Un été sans piqûres signalées mais une mémoire collective atténuée
À la rentrée 2025, Antibes avait vécu l’un des épisodes sanitaires locaux les plus marquants de ces dernières années : un foyer de chikungunya centré sur les secteurs de Saint-Claude et des Combes, lié au retour d’un voyageur infecté de Madagascar, et qui a entraîné près de 150 cas autochtones sur la commune.
Dans les semaines qui ont suivi l’identification du « patient zéro », une vaste campagne de prévention et des opérations de démoustication ciblées ont été pilotées par l’Agence régionale de santé. La préfecture avait, pour sa part, adressé une notification sanitaire à plus de 11 000 personnes pour alerter la population et limiter la propagation.

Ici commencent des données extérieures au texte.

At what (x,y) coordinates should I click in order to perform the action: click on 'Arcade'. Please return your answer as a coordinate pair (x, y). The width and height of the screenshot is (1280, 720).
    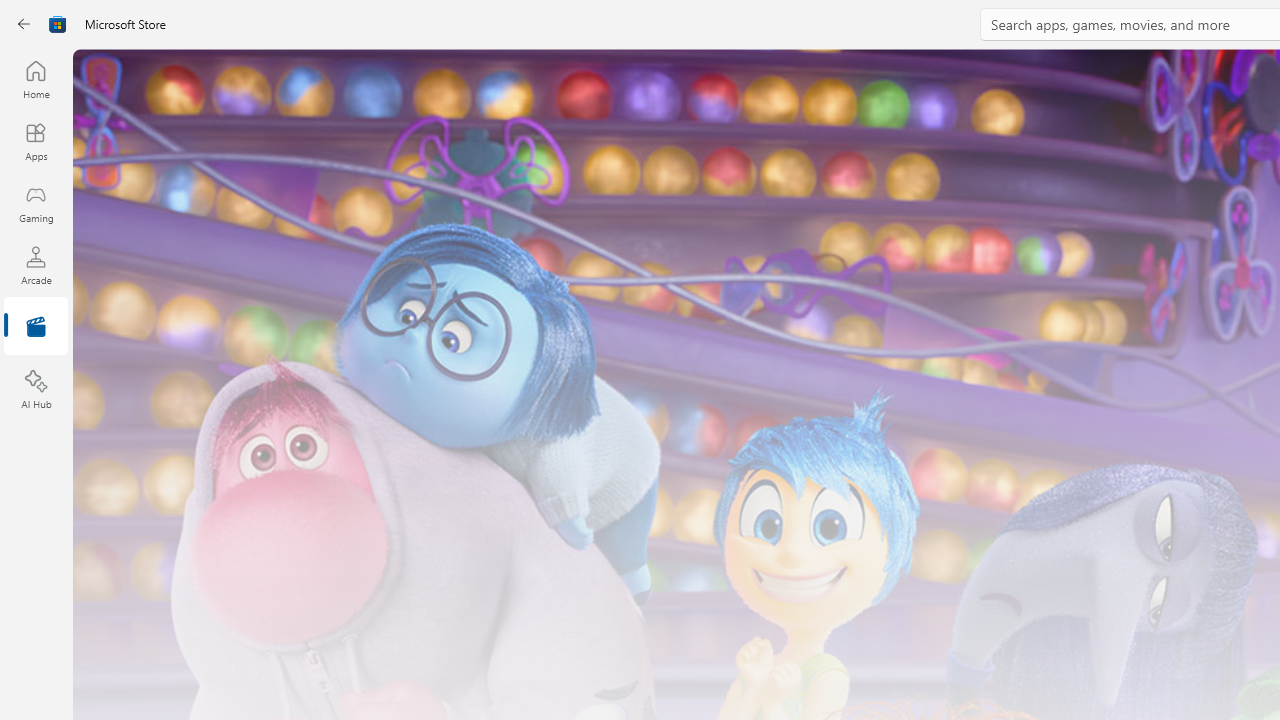
    Looking at the image, I should click on (35, 264).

Sur le terrain, près d’un an après, le constat est plus apaisé. Les habitants décrivent une baisse sensible des nuisances liées au moustique-tigre pendant cette période estivale caniculaire ; pharmacies et résidents interrogés évoquent l’absence d’un boom des ventes de répulsifs et un sentiment généralisé de ne pas avoir été piqué cet été.

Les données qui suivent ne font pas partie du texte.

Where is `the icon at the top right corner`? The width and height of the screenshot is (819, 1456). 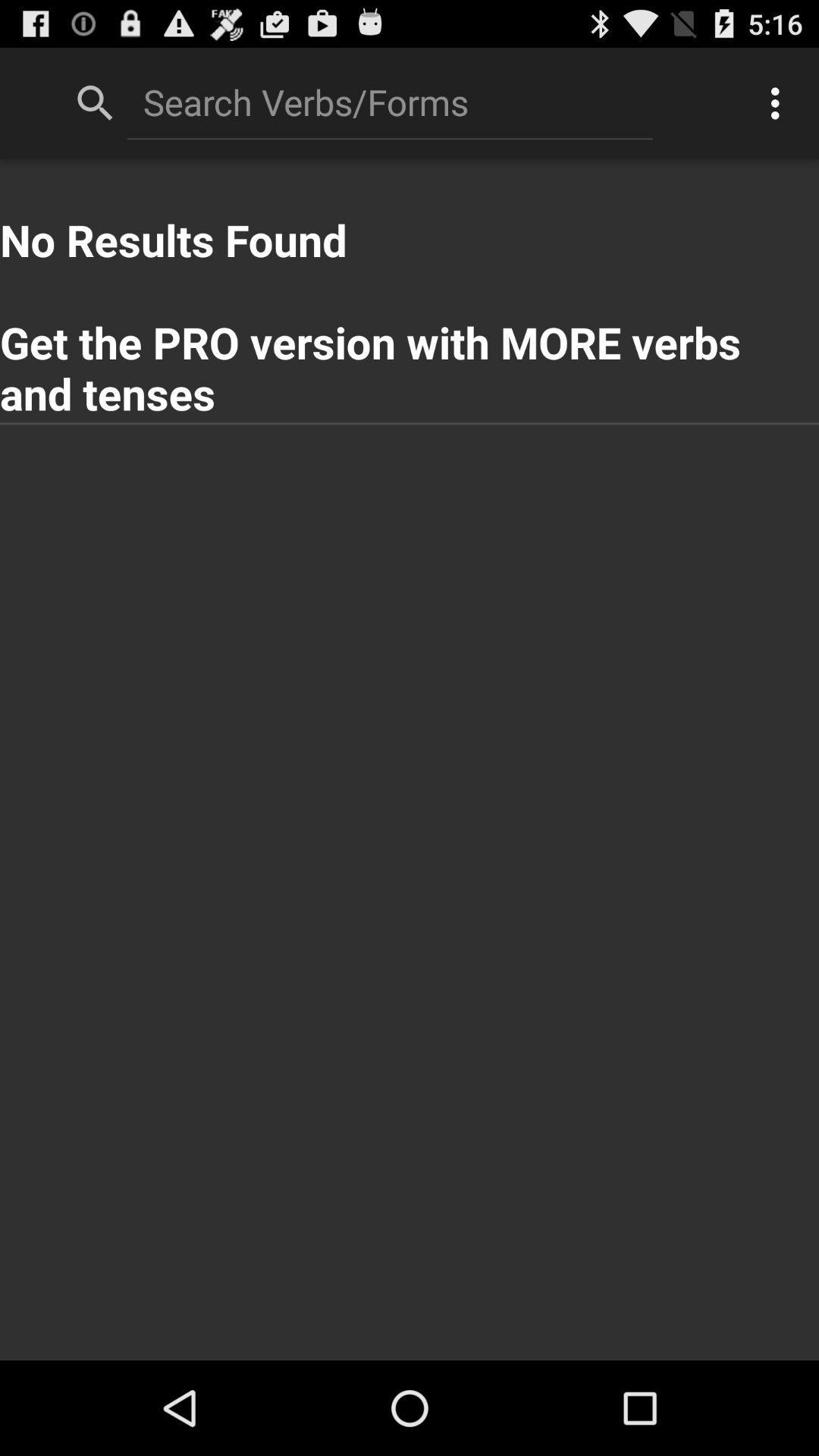 the icon at the top right corner is located at coordinates (779, 102).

« Oh non, je n’ai pas envie de parler de ça »,
réagit, succincte, une riveraine des Hameaux de Saint‑Claude — un signe que l’épisode sanitaire reste délicat à évoquer pour certains, même s’il n’occupe plus le premier plan des préoccupations quotidiennes.

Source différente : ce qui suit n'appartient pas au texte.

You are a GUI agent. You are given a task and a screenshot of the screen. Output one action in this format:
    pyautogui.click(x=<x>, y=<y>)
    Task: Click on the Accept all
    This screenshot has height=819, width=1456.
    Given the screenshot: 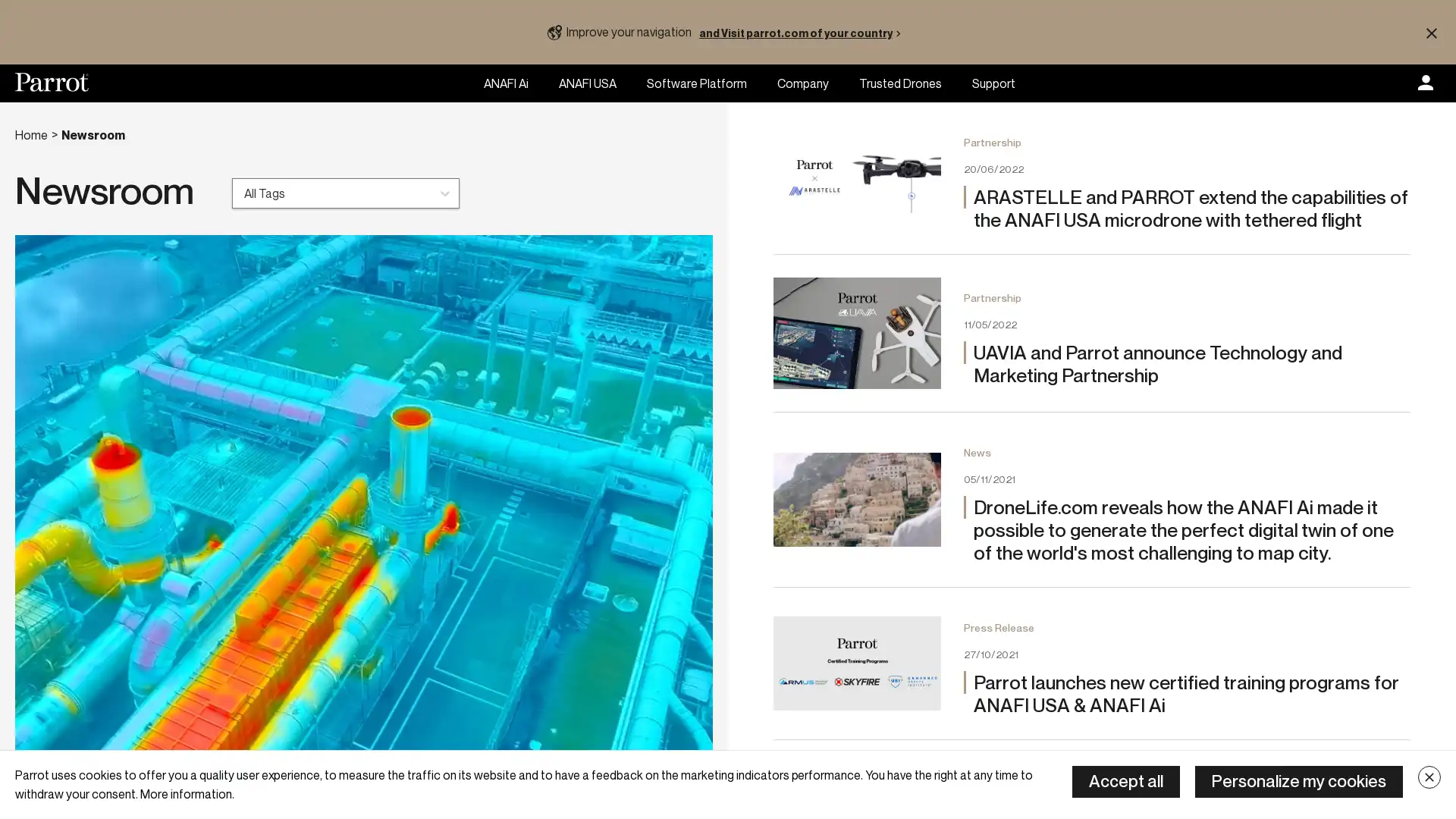 What is the action you would take?
    pyautogui.click(x=1125, y=781)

Que reste-t-il des mesures prises et des risques futurs ?
Les opérations conduites à l’automne 2025 ont visé à réduire les populations de moustiques et à informer les habitants des gestes barrières (élimination des eaux stagnantes, utilisation de répulsifs, protection des fenêtres). Si l’effet de ces actions se lit aujourd’hui dans une moindre visibilité du moustique-tigre, les spécialistes rappellent que la présence d’Aedes albopictus reste une réalité du littoral méditerranéen et qu’elle dépend des conditions climatiques et des comportements locaux.
- Localisation principale : Saint‑Claude et les Combes à Antibes
- Nombre de cas recensés : près de 150 autochtones
- Population informée par la préfecture : ~11 000 personnes
| Période | Action |
|---|---|
| Septembre‑octobre 2025 | Détection du cluster et démoustication ciblée |
| Automne 2025 | Campagnes de prévention et notifications |
| Août 2026 | Observations locales : baisse apparente de la nuisance |
Pour les autorités sanitaires, la vigilance reste de mise : la détection précoce de nouveaux cas importés et la réactivité des services sont essentielles pour éviter la réémergence d’un foyer. Côté habitants, la transmission du souvenir de cet épisode semble s’atténuer, au risque que les gestes de prévention deviennent moins systématiques, alors même que la période estivale et la présence du moustique-tigre restent propices à la transmission si de nouveaux cas importés se produisent.
Sur le plan local, la leçon de l’automne 2025 est double : la mobilisation peut maîtriser une poussée épidémique, mais elle suppose une mémoire collective et des habitudes de prévention maintenues pour limiter tout risque futur.